WORK ORDER:
From the line that contains "Task: Open the Communities icon in sidebar" through the last line of the data, copy everything exactly and nothing else, omitting the pictures.

Segment Start: PROVIDED INFORMATION

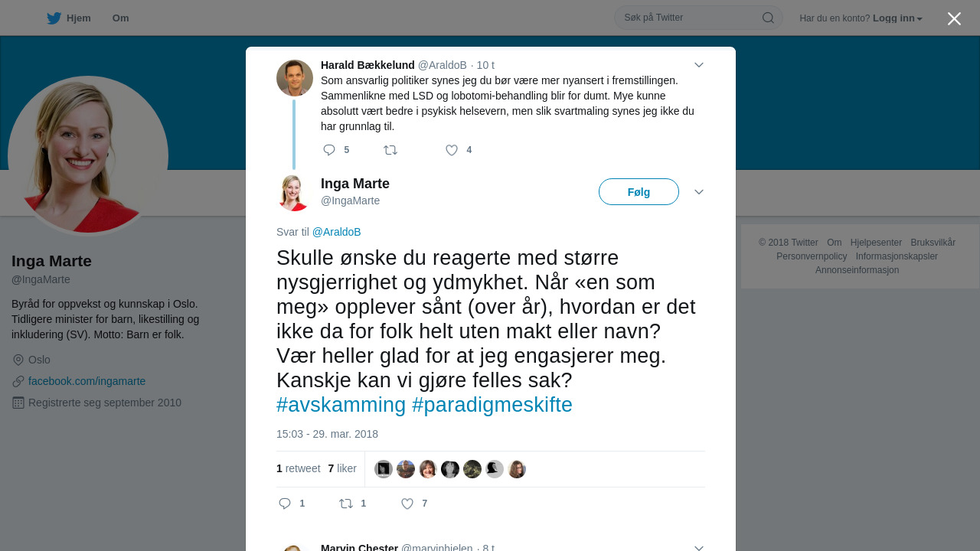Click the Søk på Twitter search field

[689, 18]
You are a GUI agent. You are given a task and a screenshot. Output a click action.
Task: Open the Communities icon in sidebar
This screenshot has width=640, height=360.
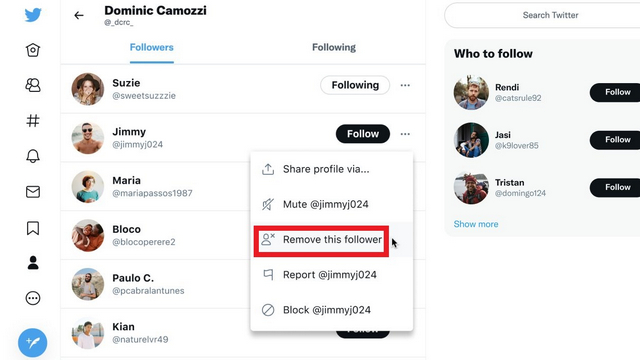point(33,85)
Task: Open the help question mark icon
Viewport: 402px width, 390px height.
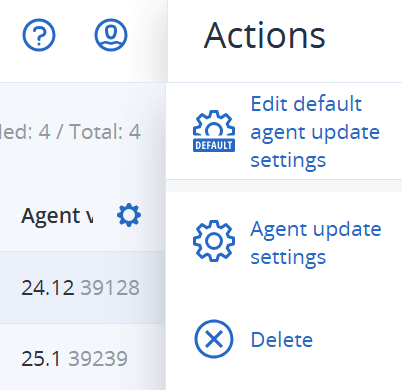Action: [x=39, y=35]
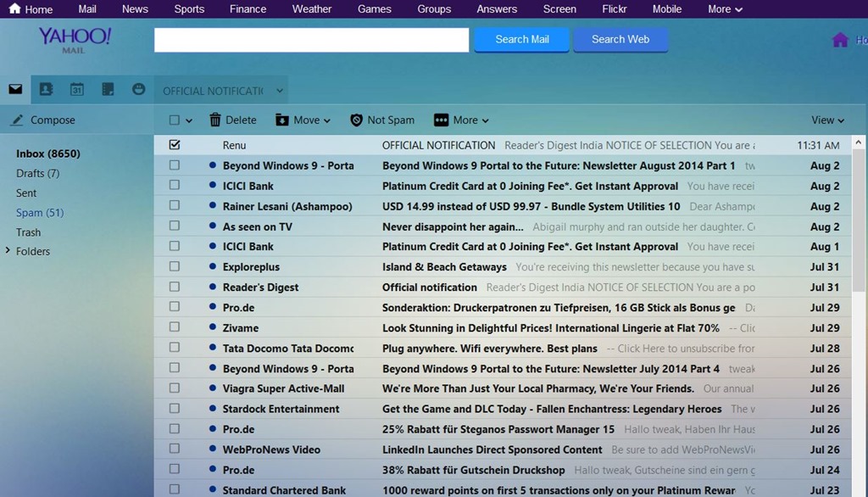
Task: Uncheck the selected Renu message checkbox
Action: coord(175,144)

Segment End: PROVIDED INFORMATION

EXERCISE RESULT:
Task: Open the Communities icon in sidebar
This screenshot has width=640, height=360.
point(33,85)
Task: Open the help question mark icon
Viewport: 402px width, 390px height.
Action: [x=39, y=35]
Task: Uncheck the selected Renu message checkbox
Action: coord(175,144)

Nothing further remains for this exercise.